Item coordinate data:

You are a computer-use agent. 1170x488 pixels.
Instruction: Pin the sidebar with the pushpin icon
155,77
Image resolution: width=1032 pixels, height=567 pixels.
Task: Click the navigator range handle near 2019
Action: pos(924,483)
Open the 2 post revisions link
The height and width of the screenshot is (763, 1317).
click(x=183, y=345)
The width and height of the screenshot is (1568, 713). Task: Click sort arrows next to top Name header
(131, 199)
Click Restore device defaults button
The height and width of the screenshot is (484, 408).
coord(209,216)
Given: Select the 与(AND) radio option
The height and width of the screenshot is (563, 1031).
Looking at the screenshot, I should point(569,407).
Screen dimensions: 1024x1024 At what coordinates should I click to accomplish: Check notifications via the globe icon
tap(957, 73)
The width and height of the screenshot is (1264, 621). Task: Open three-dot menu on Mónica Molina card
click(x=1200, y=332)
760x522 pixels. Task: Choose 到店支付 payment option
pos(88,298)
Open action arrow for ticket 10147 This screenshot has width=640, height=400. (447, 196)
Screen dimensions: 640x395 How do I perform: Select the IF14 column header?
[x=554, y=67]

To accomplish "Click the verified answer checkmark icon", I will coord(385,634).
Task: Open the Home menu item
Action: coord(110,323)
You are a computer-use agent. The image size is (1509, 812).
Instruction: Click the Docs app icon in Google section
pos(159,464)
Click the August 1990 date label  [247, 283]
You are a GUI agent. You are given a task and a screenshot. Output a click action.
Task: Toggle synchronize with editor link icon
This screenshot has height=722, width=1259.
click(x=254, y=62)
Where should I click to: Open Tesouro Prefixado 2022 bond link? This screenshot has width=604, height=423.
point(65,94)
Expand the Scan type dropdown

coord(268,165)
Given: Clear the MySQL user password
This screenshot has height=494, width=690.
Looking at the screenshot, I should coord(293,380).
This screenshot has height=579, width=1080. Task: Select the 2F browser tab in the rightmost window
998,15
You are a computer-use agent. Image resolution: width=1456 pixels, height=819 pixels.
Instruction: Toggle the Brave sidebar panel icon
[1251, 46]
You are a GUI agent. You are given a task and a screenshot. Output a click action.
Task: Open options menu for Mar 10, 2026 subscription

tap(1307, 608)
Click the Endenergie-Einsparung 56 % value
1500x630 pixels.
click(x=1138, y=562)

— GIVEN TASK —
Copy out the lines of the item coordinate data above exactly, starting at the line with "Click the August" and ending with the line with "coord(268,165)", both of those lines included.

— WRITTEN RESPONSE —
Click the August 1990 date label  [247, 283]
You are a GUI agent. You are given a task and a screenshot. Output a click action.
Task: Toggle synchronize with editor link icon
This screenshot has height=722, width=1259.
click(x=254, y=62)
Where should I click to: Open Tesouro Prefixado 2022 bond link? This screenshot has width=604, height=423.
point(65,94)
Expand the Scan type dropdown

coord(268,165)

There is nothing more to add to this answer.